Most people assume “Baal,” like “God,” is a proper name instead of a title. It’s not. Every major god was called “Baal.” There were multiple Baals in the middle east and ancient Canaan, which is why the bible refers to them as bahalím/“Baals” (KJV “Baalim”). Jg 2.11, 1Sa 7.4, 1Ki 18.18, 2Ch 17.3, Jr 2.23, Ho 2.13 Rather than refer to these gods by their proper names, middle easterners respectfully called them “lord,” much as we do with YHWH. They used the word bahál—and the Hebrews used its synonym adón, arguably because everybody else was using Baal.
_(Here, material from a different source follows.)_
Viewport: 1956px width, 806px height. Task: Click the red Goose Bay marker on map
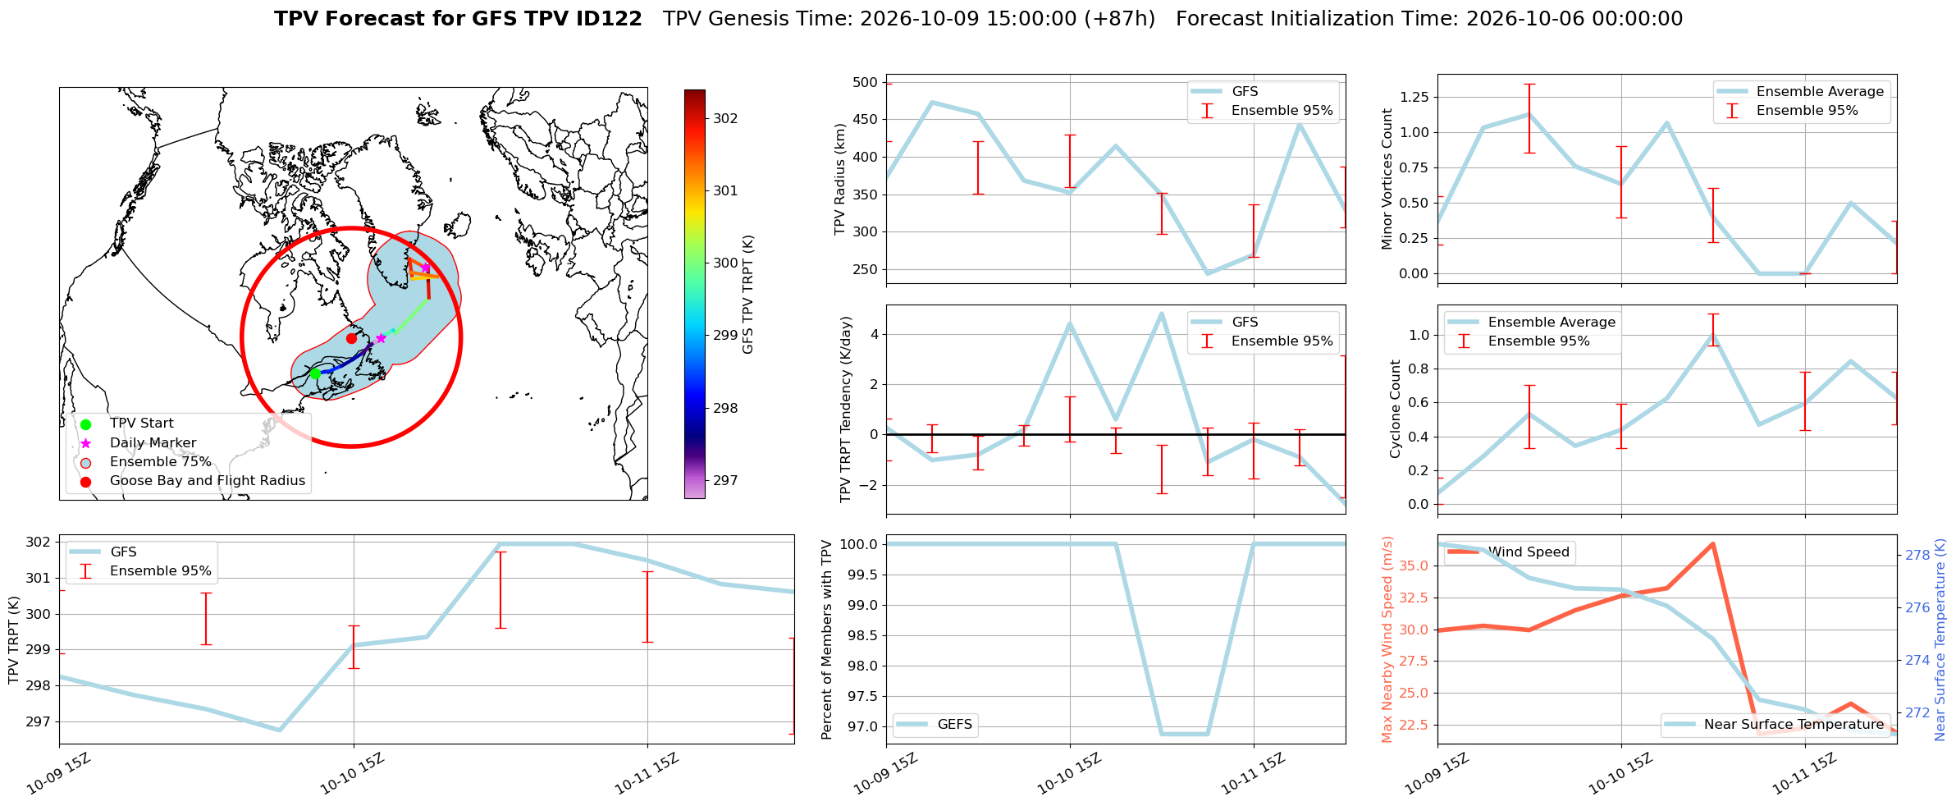351,338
In fact it may startle you to discover even the LORD was sometimes called Baal. Seriously. After David ben Jesse became king over all the Israeli tribes, he fought Philistia at Baal Perachím, and the reason the place was called that name was ’cause… well, I’ll just quote the bible.

2 Samuel 5.18-21 KWL
18 Philistines came, and occupied the valley of Refahím/“Shadows.”
19 Asking the LORD, David said, “Do I go out against the Philistines? Do you put them in my hand?”
The LORD told David, “Go out: I put, put the Philistines in your hand.”
20 David went to Baal Perachím. There, David struck them down. He said:
“The LORD broke through my enemies before my face, like water breaks through a levee.”
Hence this place’s name is Baal Perachím/“Lord of Breakthrough.”
21 The Philistines left their carved idols there,
and David and his men took them away.

We all know David was no Baalist. He didn’t name the site for any of the Canaanite or Philistine gods; he meant his God, YHWH. But he used the title Baal to refer to him. I know; it’s weird.
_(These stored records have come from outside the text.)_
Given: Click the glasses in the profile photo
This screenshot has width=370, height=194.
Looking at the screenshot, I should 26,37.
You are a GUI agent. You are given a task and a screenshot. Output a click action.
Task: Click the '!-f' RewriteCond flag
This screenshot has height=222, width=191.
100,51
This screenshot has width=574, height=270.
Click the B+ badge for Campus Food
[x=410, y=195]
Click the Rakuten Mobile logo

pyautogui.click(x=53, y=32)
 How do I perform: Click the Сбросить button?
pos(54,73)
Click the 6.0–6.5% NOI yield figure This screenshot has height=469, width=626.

It’s why we find Hebrew place names, even people, whose names have some form of “Baal” in them. They didn’t necessarily mean Canaanite gods; they often meant the One God. Like David’s warrior Behalyáh of Benjamin, 1Ch 12.5 whose name literally means “YHWH is Baal.” Like Saul’s son Ešbahál 1Ch 8.33, 9.39, and Jonathan’s son Meriv-bahál. 1Ch 8.34, 9.40 You might know these men better as King Ishbosheth 2Sa 2.8 and Mephibosheth. 2Sa 4.4 It’s believed the bible’s editors pulled the “Baal” from their names and replaced it with bošet/“shame[ful]”—sorta their mini-commentary about that word.

’Cause after a point, God got really tired of people calling him “Baal.”

Hosea 2.16-17 KWL
16 The LORD reveals: “That day will come when you call me ‘my husband’
and not call me ‘my Baal’ anymore.
17 I pluck the Baals’ names from your mother’s mouth.
Don’t recognize me by that name anymore.”

God wanted the very word removed. And for good reason. If the LORD is simply Baal-YHWH to you, just another one of the interchangeable Baals in the world, it’s way too easy to mix up our good, benevolent, patient, loving LORD with some other god who isn’t always good, is kinda selfish, impatient, unloving, and otherwise unlike the One God. Like that horny reprobate Zeus in Greek mythology, a god whom the ancient Greeks called “good” only because they were sucking up to him.

Which brings up the reason the Baals were so popular. When people read the bible and don’t know its history, they often wonder why on earth the Hebrews kept falling into Baalism. What was it about these gods? The LORD can speak; why’d they regularly keep falling for gods which can’t?

Two words: Ritual sex.

Oh that got your attention, didn’t it? But yep, that’s what hooked the Hebrews. Nu 25.1-3 Ancient pagans quickly discovered if they made sexual activity part of their worship practices, they’d hook dedicated followers. It’s precisely why the LORD and his prophets regularly compared Baalism to adultery and prostitution: Jg 8.33, Ho 2.13 That’s literally what it was.